William Heath Davis House

Constructed by William Heath Davis in 1850, the house remains the oldest structure in what is now downtown San Diego.

The house is a pre-framed lumber "salt box" family home, from the East Coast shipped to California by boat around Cape Horn.

Davis, who never lived in the house, died in relative poverty. The spirit of an unknown Victorian woman however, still resides there today.

Outside of William Heath Davis House Old Town San Diego
parlor setting with old phots

A 1977 San Diego newspaper article featured interviews with the occupants of the house at the time who reported stories of the lights going on and off by themselves. What's even more unusual about this is that the house was not wired for electricity until 1984 - the lights that went on and off were either gas or coal oil lamp flames - requiring a match to light!

lights on in back room of the house

Even now, the house continues to have unexplained events related to its lighting. Respected officials of the Gaslamp Quarter Historical Foundation report incidents of the electric lights going on, but never when anyone is there. Each evening all interior lights are turned off before the security alarm is set. In the morning, a light in a back room of the house may be found back on.

spirit see at the top of the stairs

Gold braded ropes are used in the house to guide the flow of tours from one room to the next. After the last tour of the day, the ropes are hung across the doorways. Several times In the mornings the returning staff have found  the ropes off one of the hooks, as if to not impede an unseen visitor to the room the night before.

stairs go up to chilling space

On the second floor landing there are a set of stairs that lead to an un-insulated attic space that is kept closed off, in part, to control the temperature of the house. However even in the summer months if you reach up near where the steps end you may feel an unnatural chill and a slight breeze through your fingers.

be careful who you follow up these stairs

A Victorian woman has been seen at or near the top to the stairs leading to the second floor, wearing a long skirt with petticoats and high-button shoes. With most encounters, visitors reported seeing the woman from the waist down only.

Once, a tour guide coming to start a tour, found the group already starting up the stairs. Several in the group stated that a woman in full costume standing at the top of the stairs had invited them to come up. There were no guides in costume that day, and there was no one upstairs at the time.


medicine chest

A very old ship captain's medicine chest is on display in the "hospital room". The lid is always kept open.

Several times the morning staff have come in to find the lid closed. It is not unusual for items to be found moved from their usual place to another during the night. The house is a museum, and the displays are kept in strict order.

In this room a cold spot can sometimes be felt along the West wall, near the door. Several visitors have refused to enter that room after feeling a foreboding presence in the doorway.

child's room at the top of the staris

The child's room on the second floor reflects the time period of 1880. Many of the items are antique and have passed though many small hands. This room is at the top of the stairs where the apparition of the Victorian woman has been seen.


dining room items move in the night

The dining room looks as it would have looked from 1886 through 1900. The table is set for a party of four that never arrive. Items from the room have been moved in the night by unseen forces.

bedroom with military clothing

The house was constructed to be used as a housing unit for military officers. In the first floor Military Room you can see the furnishings and uniform clothing authentically representing the period of pre-Civil war 1850-1860. The doorway to his room especially is subject to having its rope barrier moved during the night.

The William Heath Davis House is located at 410 Island Avenue at the corner of 4th Avenue, in the heart of San Diego's Gaslamp Quarter. This historic house is kept open through donations and $3 museum tours which are offered Tue - Sat 11-3.

#### Record extracts:
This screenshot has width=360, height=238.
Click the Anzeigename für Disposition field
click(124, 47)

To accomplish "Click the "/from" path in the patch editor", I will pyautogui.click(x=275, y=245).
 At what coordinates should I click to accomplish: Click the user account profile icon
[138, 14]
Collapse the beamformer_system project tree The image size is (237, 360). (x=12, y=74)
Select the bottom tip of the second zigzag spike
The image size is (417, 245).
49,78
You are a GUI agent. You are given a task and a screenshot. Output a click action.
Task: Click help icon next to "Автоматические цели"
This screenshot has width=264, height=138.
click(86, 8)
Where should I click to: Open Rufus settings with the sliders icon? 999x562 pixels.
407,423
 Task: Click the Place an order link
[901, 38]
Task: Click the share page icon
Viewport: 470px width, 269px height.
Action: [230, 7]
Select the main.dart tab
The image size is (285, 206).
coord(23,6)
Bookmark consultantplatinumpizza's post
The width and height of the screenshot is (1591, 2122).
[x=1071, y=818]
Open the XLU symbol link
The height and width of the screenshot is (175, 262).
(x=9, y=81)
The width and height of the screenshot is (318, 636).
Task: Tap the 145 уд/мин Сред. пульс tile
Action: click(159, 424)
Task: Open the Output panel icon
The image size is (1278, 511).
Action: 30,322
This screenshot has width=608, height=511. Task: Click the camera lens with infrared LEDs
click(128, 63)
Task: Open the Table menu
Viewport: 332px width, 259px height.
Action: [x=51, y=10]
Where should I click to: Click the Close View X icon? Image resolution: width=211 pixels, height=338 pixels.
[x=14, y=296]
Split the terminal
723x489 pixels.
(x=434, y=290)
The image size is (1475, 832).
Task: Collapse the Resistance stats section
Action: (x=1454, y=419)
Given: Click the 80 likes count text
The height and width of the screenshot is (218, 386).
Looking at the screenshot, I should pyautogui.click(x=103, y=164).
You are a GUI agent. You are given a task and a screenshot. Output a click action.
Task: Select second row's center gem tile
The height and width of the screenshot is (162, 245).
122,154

#### Exercise set:
[a] According to the passage on the William Heath Davis House, in what year was the house first wired for electricity?
[b] From the passage on the William Heath Davis House, print the words starting at "be careful who" and ending at "at the time.".

#### Answers by item:
[a] 1984

[b]
be careful who you follow up these stairs

A Victorian woman has been seen at or near the top to the stairs leading to the second floor, wearing a long skirt with petticoats and high-button shoes. With most encounters, visitors reported seeing the woman from the waist down only.

Once, a tour guide coming to start a tour, found the group already starting up the stairs. Several in the group stated that a woman in full costume standing at the top of the stairs had invited them to come up. There were no guides in costume that day, and there was no one upstairs at the time.